I may stink hunting, but I got amazing with a compound bow. At least in my garden. But here’s the problem. I have no experience catching arrows. That’s one of the reasons I’m still here today.
As the ref was explaining the rules to the 20 of us crammed into the grassy arena, I realized what the stick gloves were for. If you make a catch, you can recall one of your teammates from the sideline, just like the dodge ball.
Nothing to worry about, I thought. I didn’t come here because I was desperately looking for something.
We were split into two teams, and as I watched my future victims on the other side – which thankfully included Doc – I decided my strategy was going to be to hide behind one of the inflatable obstacles, wait until a poor schmuck shows their head, then comes out and shoots it to the cheers of the adoring crowd. It would be great if it was Doc’s head, but really any head would do.
At the referee’s signal, the first game began. We all ran with our bows to the center of the field, where the arrows were scattered in a neutral zone, grabbed one and backpedaled while trying to quickly snap the arrow onto our string, all the while keeping an eye out for the arrows which immediately began to whistle through the air.
In quick succession, I realized I was shedding sweat; that my cheap mask was completely fogged up (why the regulars wore hockey goals), and that I should have stretched. But most urgently, I realized I didn’t know my way around this bow, which was naturally underpowered and difficult to shoot with rocket precision. That’s why, I suddenly learned, combat archery is as much a game of catching as it is shooting. So if I was going to come out of there the No. 1 pick in the next league draft, I had to figure out how to catch.

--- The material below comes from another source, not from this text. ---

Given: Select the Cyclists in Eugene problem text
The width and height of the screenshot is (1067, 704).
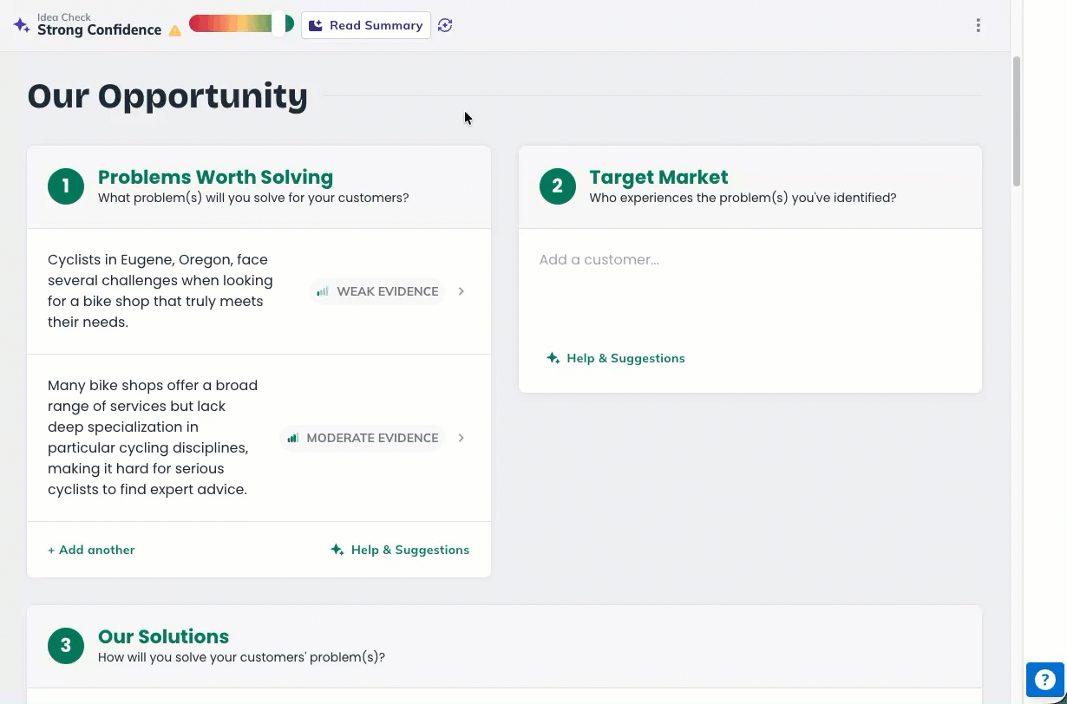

To start, I obviously went for the “Matrix” backbend, coupled with a one-handed wavering grip as the arrow spun, which turned out to be the right way out for me.
Games move quickly and don’t last long, and for an hour we played several variations, all dodgeball style, but the bottom line was the same: the best players were the best receivers. And one of the best of them, a guy on my team, was kind enough to point out that I was never going to pull an arrow in the air. He took me aside and explained his technique, which involved squatting like a monkey with one arm hanging in front of you while the other holds the bow behind your back so as not to get in your way. Then, just as the arrow hits, you pick it up and pin it to your body.
I tried. I am dead. And so I came back to my initial objective: Shoot Doc.
I did nothing but hide and wait for him to show his head for the last few games. But like the North Shore deer, he was on me.
But unlike the deer, he eventually made a mistake, got out of cover, and left himself wide open for a shot. It was the moment I’d spent two years training for, and I quickly stood up, drew the bow and fired a perfect shot, the tip of the marshmallow heading straight for his temple.
He grabbed it, with one hand, straight out of the air.
As I said, of all my friends, he is the most deserving.